Open petroid opened 1 year ago
jjolano
commented
1 year ago Is there a possibility that the app was updated since iOS 13 with new detection methods? I believe LL includes app-specific bypasses, something that Shadow is not designed for.
petroid
commented
1 year ago Sorry for late reply, for some reason github did not notify me that you replied.
Apps I'm having problems with are the same versions as they were on ios13. In fact, I tried all versions I could downgrade them to. I did not know LL included app-specific bypasses, but I hardly believe that it included bypasses for these particular apps as they are kinda niche. This app, version 1.06 (latest at the moment) was bypassed by LL on ios13 but to be bypassed by Shadow on ios15, I had to downgrade it way down to 1.02. This app also did not get an update since I've updated ios from 13 to 15. Both of these apps detect jb even in not-jailbroken state so I believe they rely on something trivial like checking some jb-specific files existence. Is there a way to strace on ios?
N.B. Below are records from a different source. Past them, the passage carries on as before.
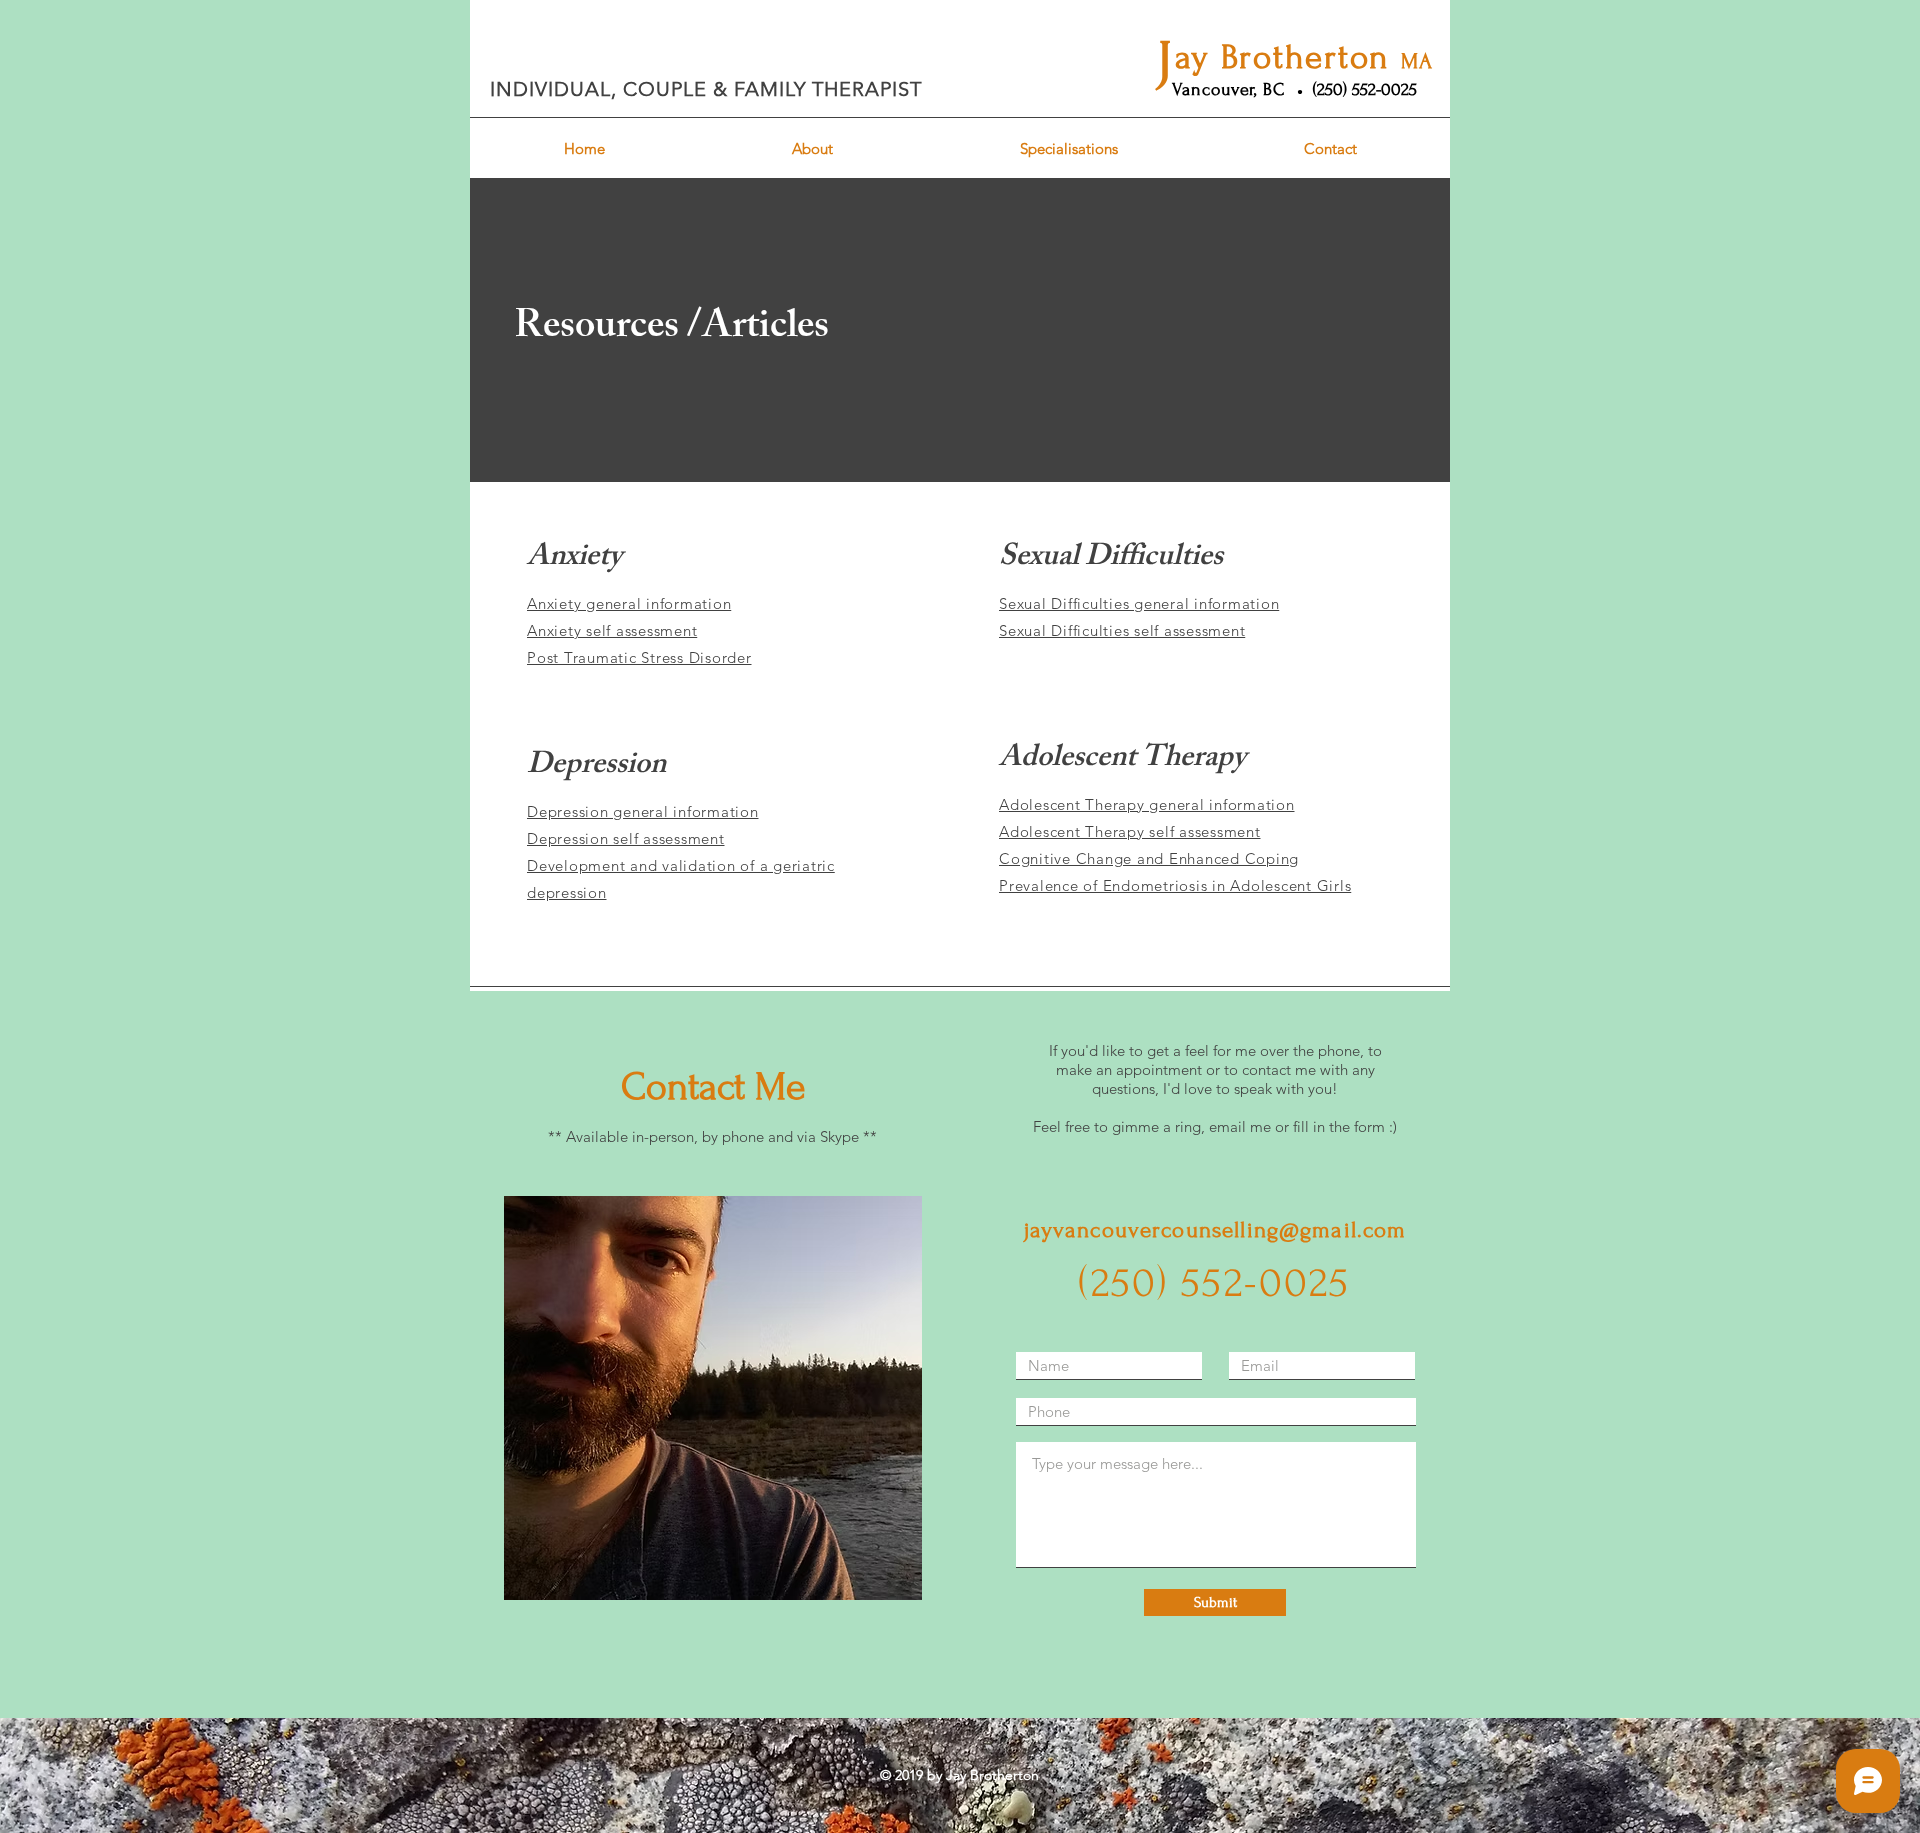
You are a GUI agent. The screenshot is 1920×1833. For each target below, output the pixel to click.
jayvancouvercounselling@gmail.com (1215, 1230)
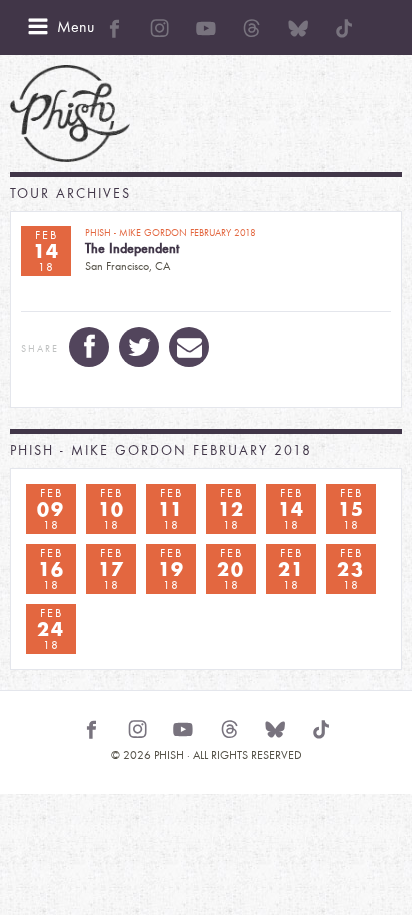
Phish (70, 113)
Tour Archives (70, 193)
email (189, 347)
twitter (139, 347)
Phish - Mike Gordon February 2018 (161, 450)
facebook (89, 347)
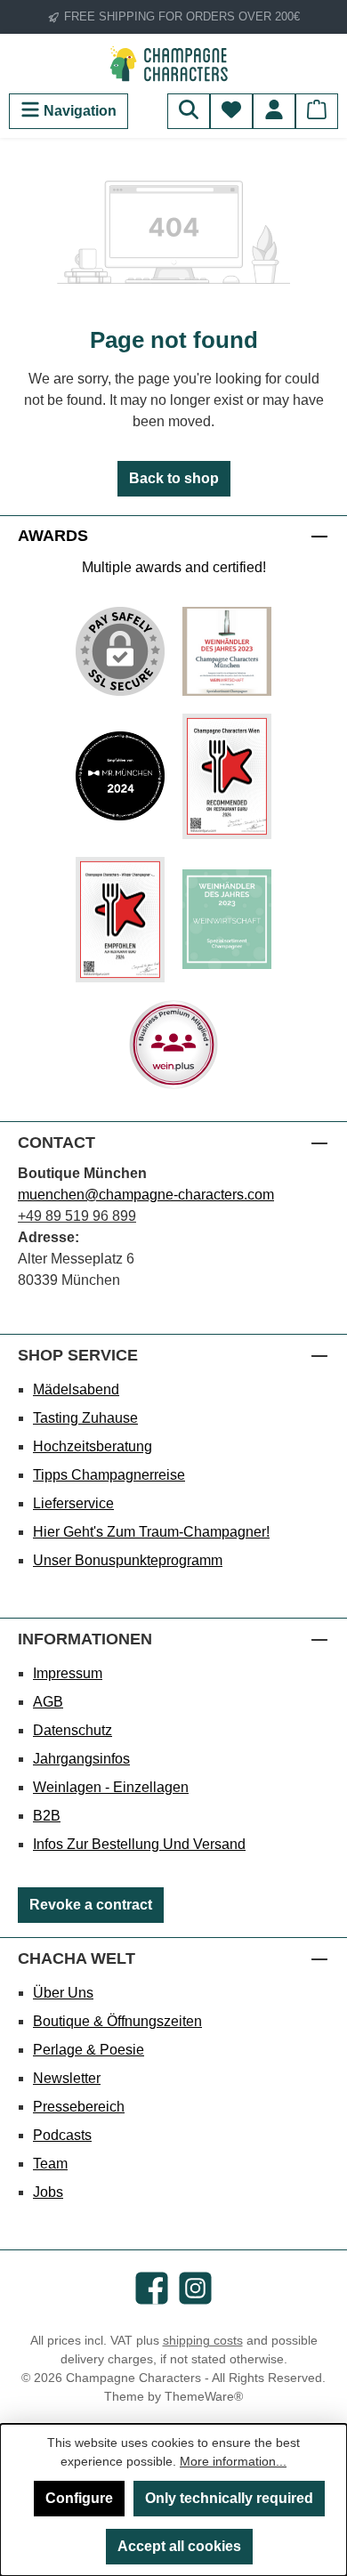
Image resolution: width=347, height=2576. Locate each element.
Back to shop (174, 478)
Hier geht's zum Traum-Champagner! (151, 1531)
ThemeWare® (204, 2396)
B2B (47, 1815)
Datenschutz (72, 1730)
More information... (233, 2461)
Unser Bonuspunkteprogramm (127, 1560)
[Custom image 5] (226, 919)
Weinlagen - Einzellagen (111, 1787)
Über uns (63, 1992)
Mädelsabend (76, 1389)
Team (50, 2163)
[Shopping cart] (316, 111)
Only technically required (229, 2498)
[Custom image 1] (226, 651)
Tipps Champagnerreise (109, 1474)
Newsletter (67, 2078)
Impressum (67, 1673)
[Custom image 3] (226, 776)
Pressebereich (79, 2106)
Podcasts (62, 2135)
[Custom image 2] (120, 775)
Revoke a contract (90, 1904)
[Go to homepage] (173, 64)
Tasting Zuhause (85, 1417)
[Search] (188, 111)
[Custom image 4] (120, 919)
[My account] (274, 111)
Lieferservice (73, 1503)
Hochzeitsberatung (92, 1446)
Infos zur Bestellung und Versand (139, 1844)
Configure (79, 2498)
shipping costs (203, 2340)
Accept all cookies (179, 2546)
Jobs (48, 2192)
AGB (48, 1701)
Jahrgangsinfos (81, 1758)
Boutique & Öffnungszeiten (117, 2021)
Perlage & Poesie (88, 2049)
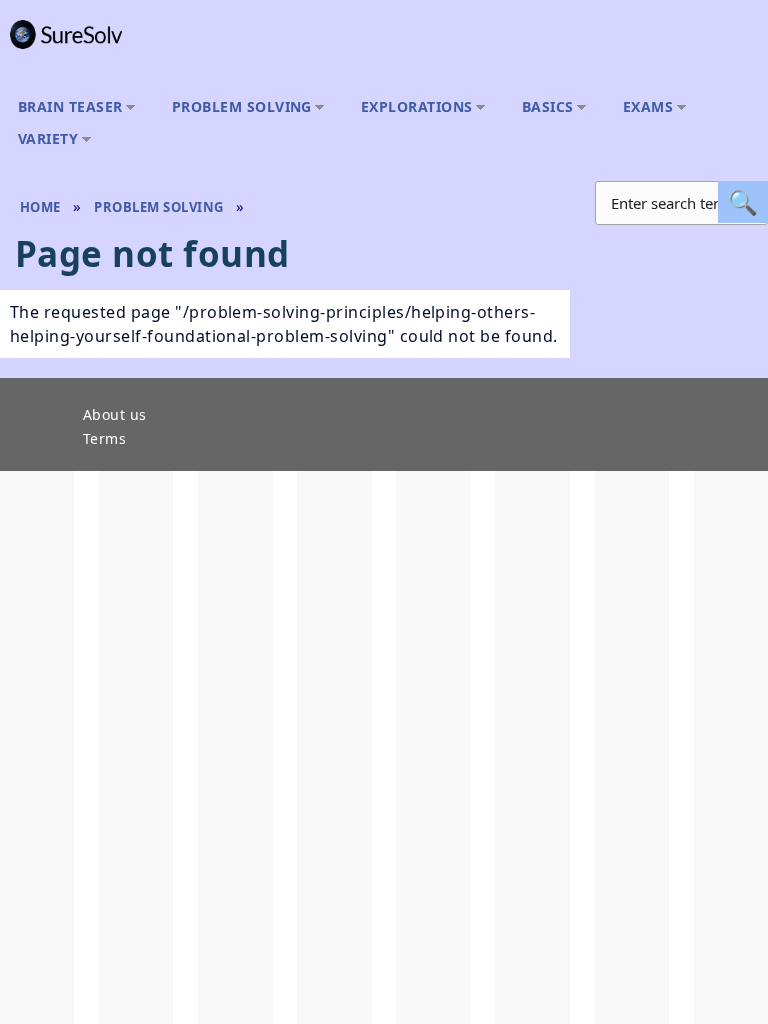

I'm using palera1n 2.0.0 (rootful) on iphone 8 ios 15.7.2.
jjolano
commented
1 year ago There is a fs_usage utility.. this will log all file accesses but can be pretty chatty in logs. See if you are able to run this. Not sure if it needs to be resigned with ldid on device. Also if you are able to compile shadow from source as a debug build it will output logs of every file access as well. Any suspicious paths you can retest with the shdw command.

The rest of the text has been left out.